We’ve been keeping an eye out for good eats and curious characters around the neighborhood, this time haranguing the locals who know business. Sarah Camiscoli sat down with Steven Kay, co-manager of Mel’s Burger Bar, in one of those fancy red booths to talk life, college, and what it means to be in business in Morningside Heights.

Photo courtesy of Mel's Burger Bar

“My mom tells the story that we were in Colorado skiing when I was ten and I said I wanted to open a hotel,” is Steven’s reply when asked about the early beginnings of his entrepreneurial oomph. Years later, with hospitality in his heart and SATs on his mind, Steven plunged into Cornell’s School of Hotel Administration where he found his nook in the food and beverage side of things. As a man who has lived his childhood fantasy of service and innovation, Steven explains, “I like being the host. I like having people at my place having a good time. It’s tough work and endless hours and it’s not the easiest way to make a buck so you better like it.”

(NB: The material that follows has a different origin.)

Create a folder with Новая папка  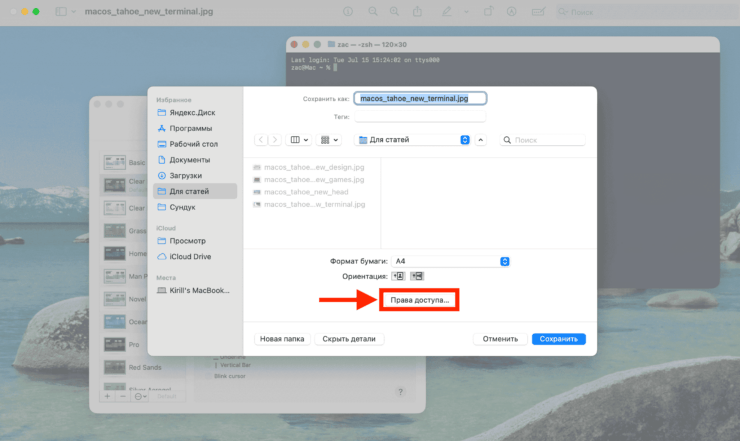click(x=282, y=339)
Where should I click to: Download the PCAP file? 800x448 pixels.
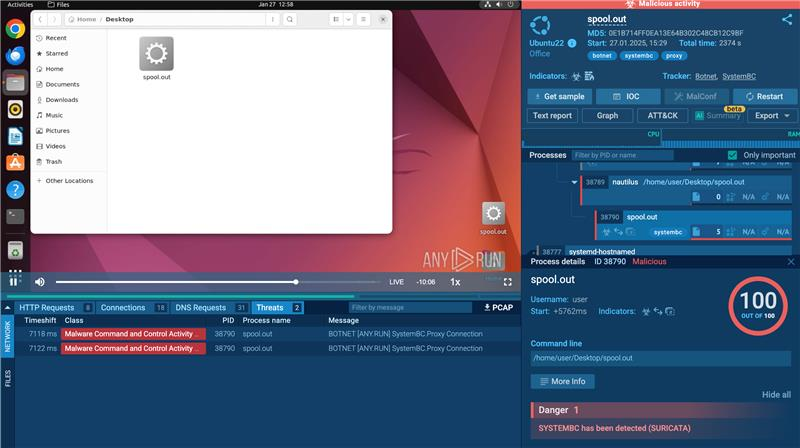click(x=499, y=307)
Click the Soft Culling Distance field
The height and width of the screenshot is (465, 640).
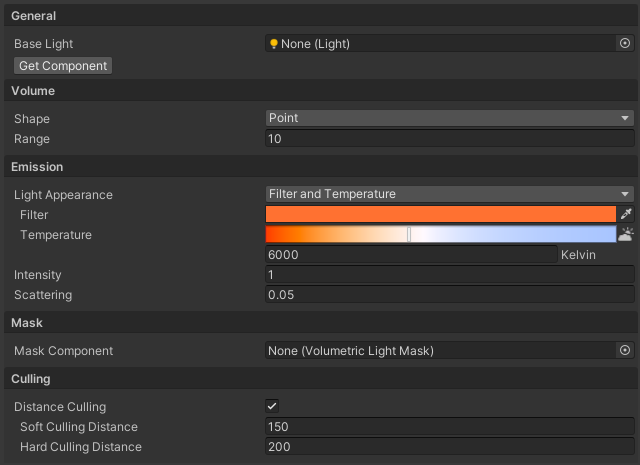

Years after enduring the pains of Ithaca, Steven landed in Morningside Heights, using his refined passions for food and drink to take advantage of the (rarely) bustling college life, expanding community, and heavy foot traffic next to the Uptown 1 stop. In this hot spot, Steven sensed that he could offer “an infusion of new blood. “ While Mel’s is the first of its kind, Steven is big on the fact that he and his fellow founders did not bring the meta-theories behind the business as an experiment. For that, he’s proud to admit that the novelty of the bright lights and spiked shakes have, “appealed to people on a level where they see we’re serious operators and we take our product seriously.”

To give Bwog a sense of what it means to “take a product seriously,” Steven talked about the need for “mass appeal” and the kind of trouble he’s run into in trying to rally the fragmented masses of Morningside. “I never intended to focus on just neighborhood people or just the Columbia community. The needs of the neighborhood and the Columbia community are completely different.” Beyond the different tastes of locals and Columbia insurgents, the fact that “college kids tend to be creatures of habit” and Columbia is diverse “on every level, “ has left Steven spending a good amount of his down time doing what he calls “market research.” Hoping to see how he can get students to see Mel’s as a bumping spot, he spends “three to four days a week” visiting local establishments and starting small talk with clientele.

Using the conclusions drawn from his fieldwork as a social scientist, Steve’s semester goals consist of looking to create a transferable model for a burger super power, learning how to read an “Ecuadorian license,” and nailing down “the connectors”—the psychological subculture (he recalls from Malcolm Gladwell’s The Tipping Point) of the kind of people that bring others together and act as decision makers. According to the boss, “it’s a matter of appealing to those people” and finding innovative ways of getting students to “finish their night under the lights at Mel’s” instead of starting it with a turkey burger and disappearing into the wilderness of a Friday night on campus.